■ **Fonte**
E: Outra alternativa organizacional defendida pelo senhor é a desfragmentação do currículo. Podemos nos amparar na teoria histórico-crítica para afirmar que a forma como o currículo se apresenta hoje, não contribui para a formação humana integral?
DS: Efetivamente o currículo das escolas, no Brasil, vinha se caracterizando, de modo geral, por uma grande dispersão e certa improvisação traduzida na tendência a ir incluindo, segundo demandas ocasionais, novas disciplinas ou atividades sem um plano orgânico que justificasse a inclusão. E agora, com o advento da denominada "Base Nacional Comum Curricular" (BNCC), essa situação se agravou ainda mais, pois sua principal base de sustentação é a chamada "pedagogia das competências" que visa a uma formação que permita ajustar os indivíduos ao mercado de trabalho elencando as competências requeridas e satisfazendo o objetivo da seleção de conteúdos que serão objeto dos testes gerais de avaliação segundo parâmetros padronizados. Assim, o currículo se distancia ainda mais da formação humana integral.

■ **Informações registradas**
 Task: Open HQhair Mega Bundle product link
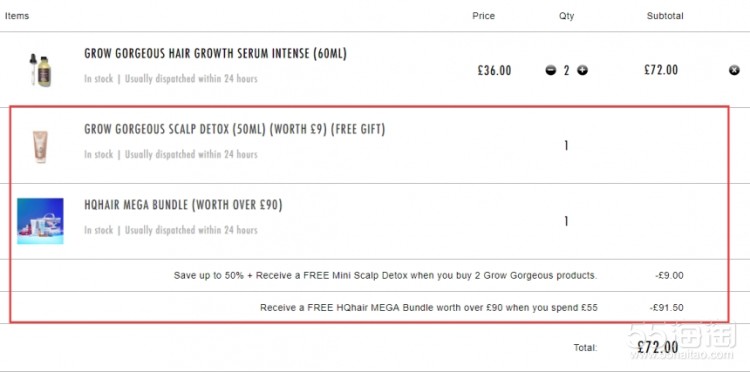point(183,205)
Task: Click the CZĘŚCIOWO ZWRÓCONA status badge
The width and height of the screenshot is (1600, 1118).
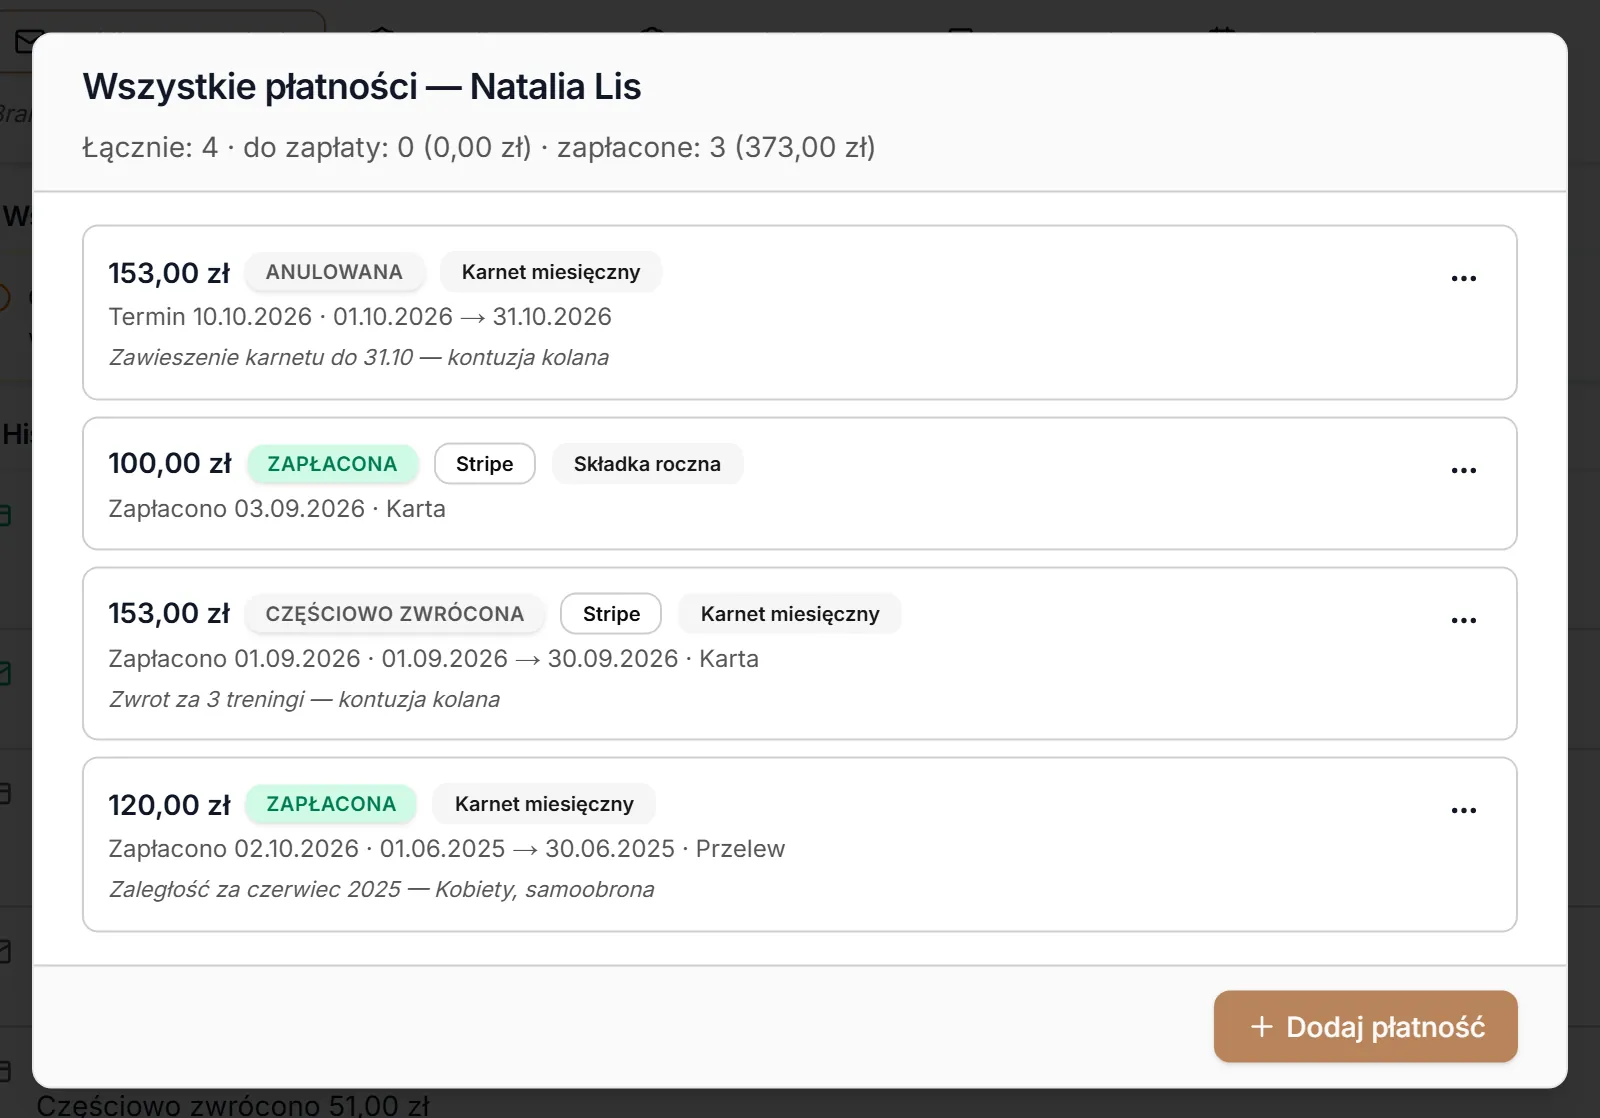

■ **Tarefas a realizar**
A - Transcreva, por favor, o trecho da entrevista sobre o currículo escolar de "E: Outra alternativa" a "formação humana integral?".
B - Prossiga a entrevista sobre o currículo escolar a partir do ponto em que ela termina.

■ **Resultados em ordem**
A -
E: Outra alternativa organizacional defendida pelo senhor é a desfragmentação do currículo. Podemos nos amparar na teoria histórico-crítica para afirmar que a forma como o currículo se apresenta hoje, não contribui para a formação humana integral?

B -
E: Professor, sabemos que o senhor acompanhou as discussões e controvérsias relacionadas a BNCC. Mas, para além, do processo antidemocrático na qual ela foi concebida, qual sua opinião sobre uma base curricular nacional? Faz sentido pensarmos numa base comum se mantivermos a defesa do acesso ao conhecimento tal qual ele é defendido pelo Sr. na pedagogia histórico-crítica?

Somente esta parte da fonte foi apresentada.